Major league affiliations
- Team: Independent

Team data
- Colors: Navy Blue Orange White
- Ballpark: Royal Athletic Park
- Owner(s)/ Operator(s): Jim and Lynn Chapman, Don Rogelstad & Robert L. Peden Nov. 79
- General manager: Lynn Chapman

= Victoria Mussels =

The Victoria Mussels were a minor league baseball team located in British Columbia, Canada. The Mussels were members of the short-season Class A Northwest League from 1978 to 1979. Besides the Mussels, the other teams in the 1978 North Division were the Bellingham Mariners, Grays Harbor Loggers and the Walla Walla Padres. The South Division consisted of the Bend Timberhawks, Salem Senators, Eugene Emeralds and the Boise Buckskins. Jim Chapman managed the team in 1978 and played infield while Don Rogelstad served as the pitching coach along with pitching for the Mussels in 10 starts.

Prior to owning the Mussels, both players during the early 70's played in the MLB minor system where Jim rose to AAA in 1973 with the Peninsula Whips of the International League and Don pitched in the New York Yankees farm system in 1972 with the Fort Lauderdale Yankees of the A class Florida State League.

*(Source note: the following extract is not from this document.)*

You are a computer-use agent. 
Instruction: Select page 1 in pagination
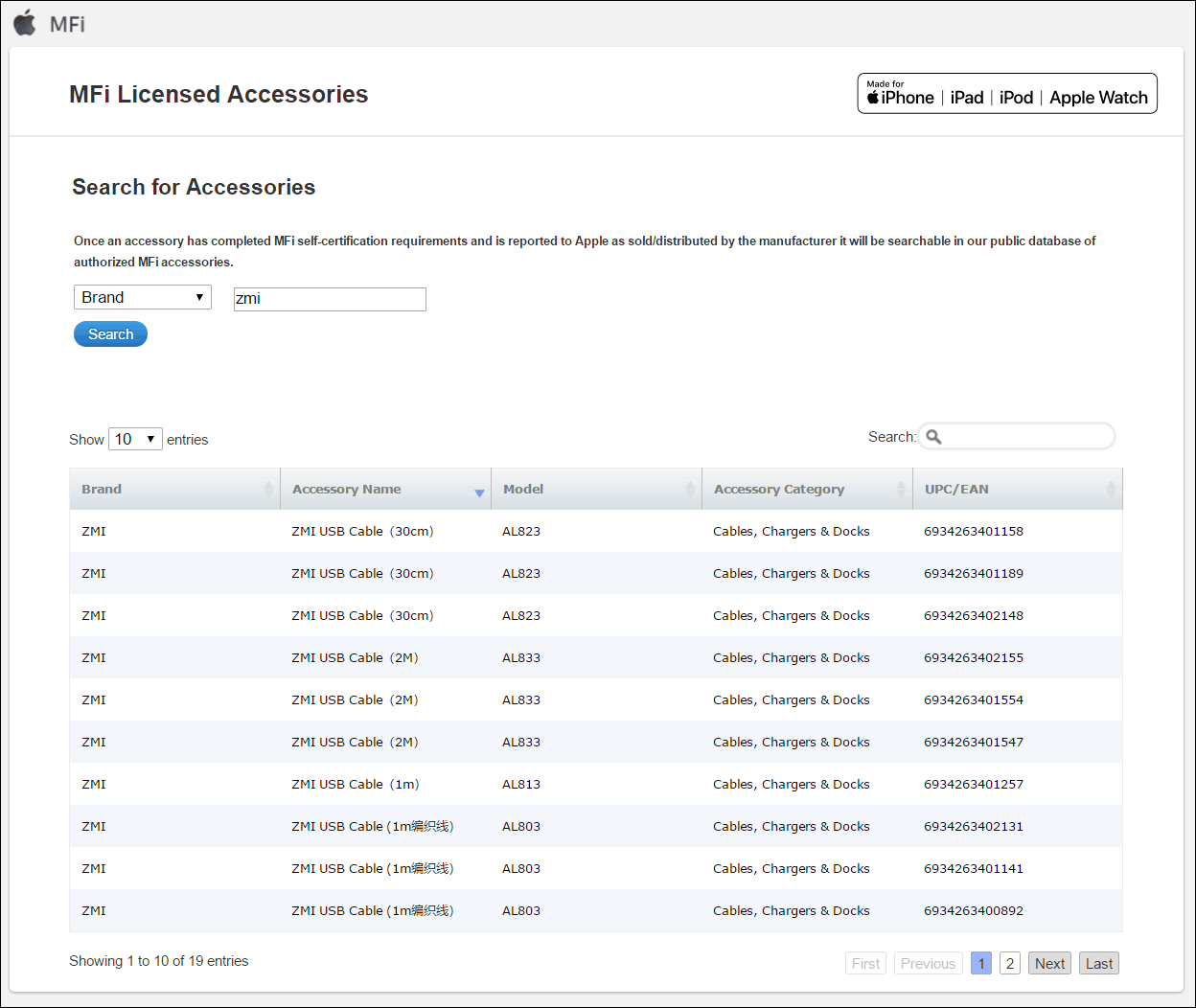pos(980,964)

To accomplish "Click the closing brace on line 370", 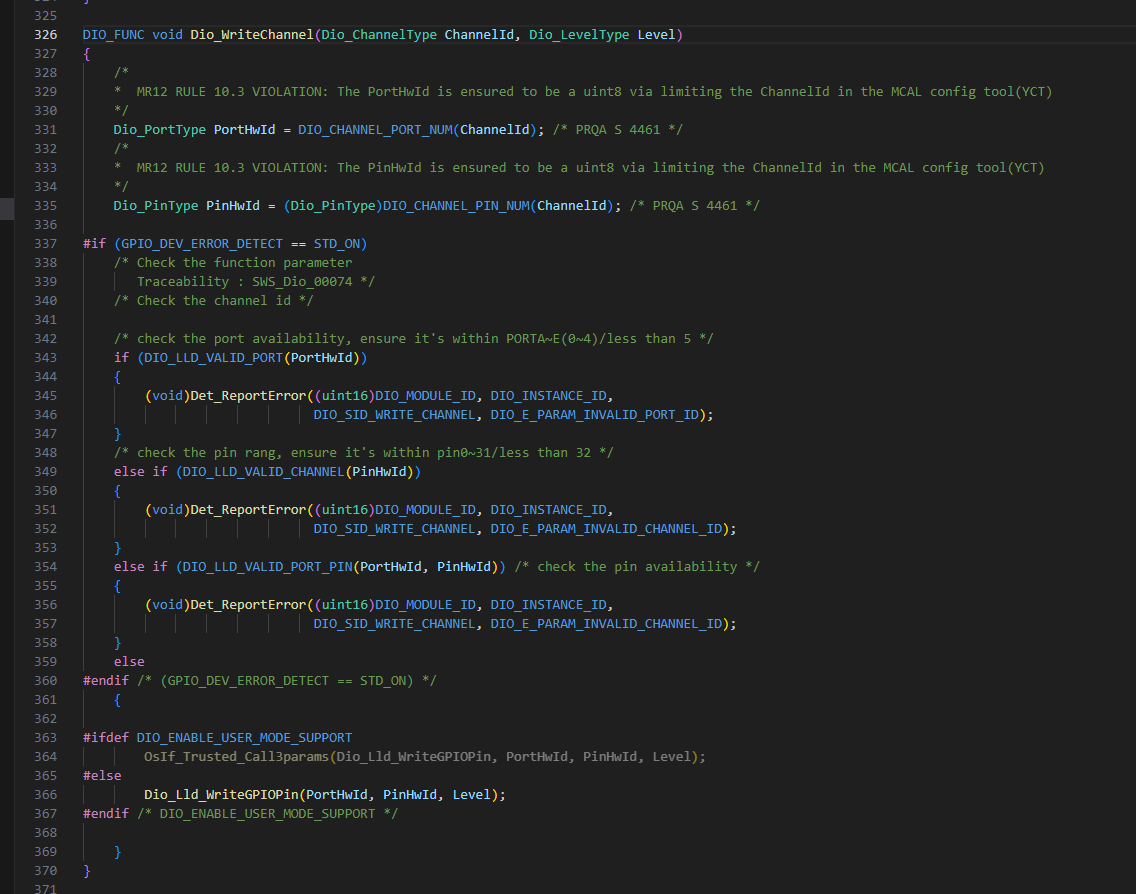I will (x=86, y=870).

The 1978 season record ended at 29–40 with an attendance of 10,103 or an average of 288 fans per 35 home games.

In the 1979 season the North Division teams were the Victoria Mussels, Bellingham Mariners, Grays Harbor Mets and the Walla Walla Padres. The South Division consisted of the Central Oregon Phillies (replacing the Bend Timberhawks), Salem Senators, Medford A's(replacing the Boise Buckskins) and the Eugene Emeralds. In the 79 season the owners formed a partnership with Van Schley, an independent baseball entrepreneur from Texas/California who provided 16 players and his manager, Bill Bryk and coach Chris Gandy and covered the cost of the payroll for the team in exchange for the player contracts for each player which could be sold to MLB to recover his cost. Van Schley even brought along Bill Murray to liven up the crowd as a guest base coach and cheerleader.

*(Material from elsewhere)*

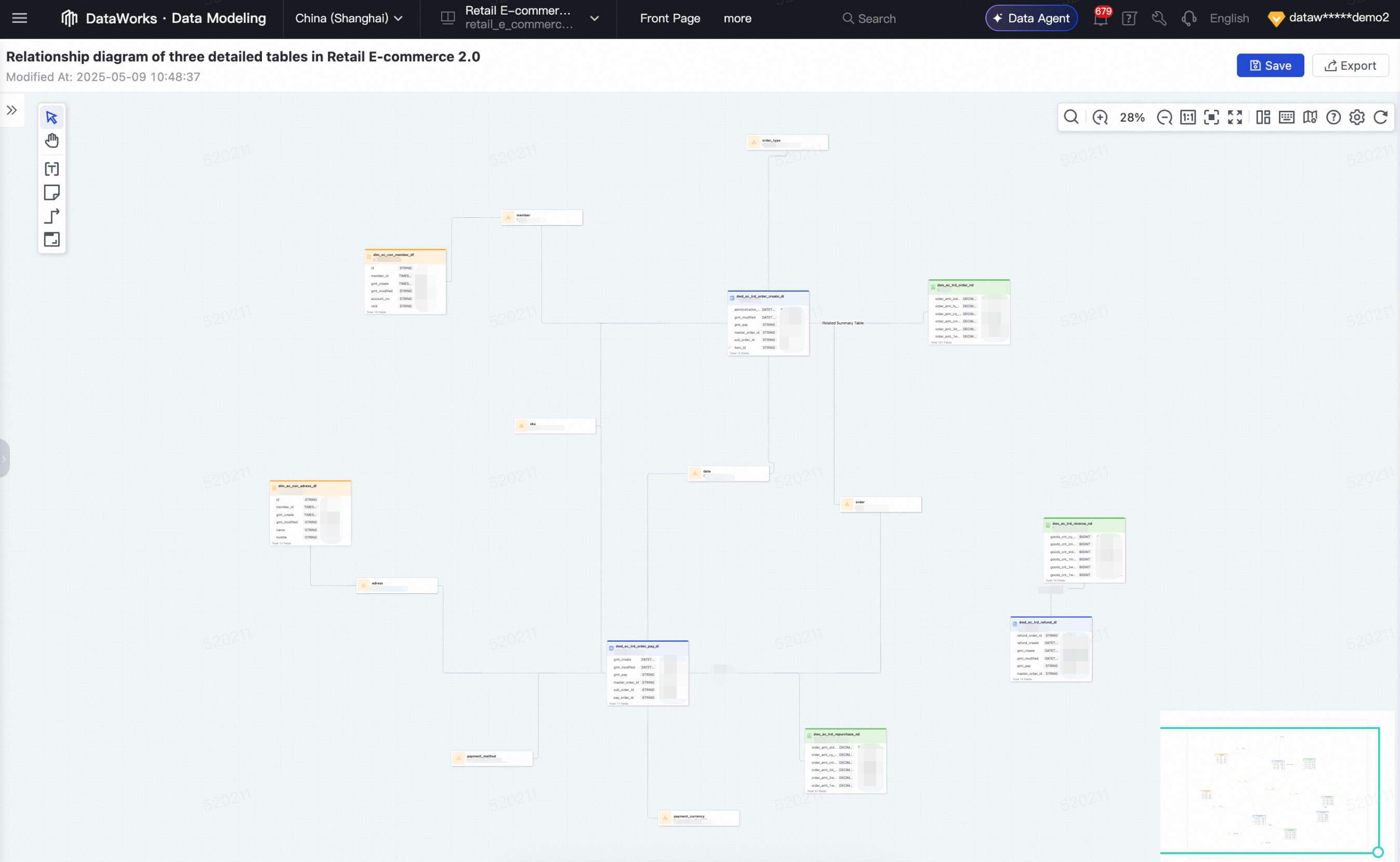
Task: Pick the sticky note tool
Action: (52, 193)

Chapman and Rogelstad stepped away from their on-the-field roles to concentrate on promoting the team; along with Jim's brother Lynn, to a very hardball sleepy Victoria.

Bryk's Mussels caught wind in the second half of 1979 winning 24 of their final 36 games finishing one game out of first with a 41–31 record.

During the season the Mussels found a gem in knuckleball pitcher Tom Candiotti (the CandyMan) earning a 5–1 record & %.833. After the Mussels he moved on to AAA in 1983–85 with the Vancouver Canadians of the Pacific Coast League earning an above %.600. He later made his MLB debut in 1983 as one of the first to make a comeback from Tommy John elbow surgery. He went on to play for the Brewers, Indians, Blue Jays, Athletics and Dodgers. He threw his final pitch in July 1999 at age 41. Since 2013 the Candyman has been a television and radio analyst for the Arizona Dianmondbacks

Notables from the 1979 Mussels with a winning %.750 R-pitcher Edward Koziol, R-pitcher Roy Moretti from Victoria with a %.545, dependable southpaw 61 RBI hitter Emil Drzayich. Both Drzayich and Koziol were selected for the All-STAR team of the Northwest League

Other notables from the 1978 Mussels were Dale Mohoric R-pitcher with %.545 who rose to AAA in 1981 with the Pacific Coast League Portland Beavers and finished out in 1990 with the Indianapolis Indians of the American Association of Professional Baseball, 3rd baseman Danny Gans with 27 RBI's, R-pitcher Roy Moretti from Victoria with a pitching %.545 and hard driving southpaw 42 RBI hitter and outfielder Paul Kirsch who ended his career in AA in 1983 with the Waterbury Reds of the Eastern League (1938–2020) and
southpaw pitcher Dave Cheadle, reaching AAA in 1976 with the Richmond Braves of the International League.

After the 1979 season ended the Chapmans sold the Mussels assets (including logos, equipment and copyrights) to Nanaimo/Parksville real estate builder/developer Robert L. Peden formally from the Victoria sports family of the early 20th century. The name was changed to "The Victoria Blues Baseball Club" for the upcoming 1980 season with more to follow on the Blues Wikipedia page

The 1979 season record ended at 41–31 with an attendance of 8,073 or an average of 224 fans over 36 home games. The 1980 Blues season was much better.